Disable Puma worker killer in resource managed environments
We run a piece of Ruby code called the puma worker killer in GitLab. It is a background thread that reaps worker processes if they run over a given RSS budget, or if some timer expires. We recently realized that this wasn't running in SaaS (or any Helm based deployment) due to a configuration bug (it was intended to run): #334831 (closed)
The question came up: does it even make sense to run this in a resource-controlled environment like k8s, where we define container and pod resource budgets anyway through k8s? Should we just be turning this off? I believe it dates from a time when SaaS was being deployed from Omnibus and running on VMs, where there was no supervision in place to control resource use.

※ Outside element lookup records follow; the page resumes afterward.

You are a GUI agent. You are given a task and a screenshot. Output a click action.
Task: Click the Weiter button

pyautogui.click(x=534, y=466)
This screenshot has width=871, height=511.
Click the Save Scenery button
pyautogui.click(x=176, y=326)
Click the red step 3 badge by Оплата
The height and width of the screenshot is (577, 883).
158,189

From the feedback so far, the pros and cons are:
Pros:
- Dogfooding and behavioral parity with unmanaged envs like from-source or Omnibus
- Prevent situations where the container is being killed without warning due to load spikes (see comments in #364184 (comment 969403853))
Cons:
- Must be kept aligned with container resource budgets
- More configuration to manage
- It calculates memory use based on RSS, which is ill-suited for pre-fork servers where memory is shared between processes
- Can hide memory issues, since PWK regularly rolls over workers
Rollout
I decided to move ahead with this issue since there isn't enough evidence for PWK being useful enough in chart-based deployments in its current state (which does not mean we may not revive this in some other form), and it blocks !88928 (merged).
The rollout needs to be carefully orchestrated so that we do not accidentally enable the PWK in production with insufficient memory thresholds. The order I think should be:
Disable PWK in chart-based deployments
-
Disable PWK in the GitLab chart: gitlab-org/charts/gitlab!2605 (merged) -
Disable PWK in SaaS - Disable it in pre-production: gitlab-com/gl-infra/k8s-workloads/gitlab-com!1850 (merged)
- Disable it in production: gitlab-com/gl-infra/k8s-workloads/gitlab-com!1854 (merged)
Fix bug that caused it to be disabled even when it was enabled
This was broken out into #365954 (closed)
This should put us in a safer position to iterate on PWK or a potential replacement.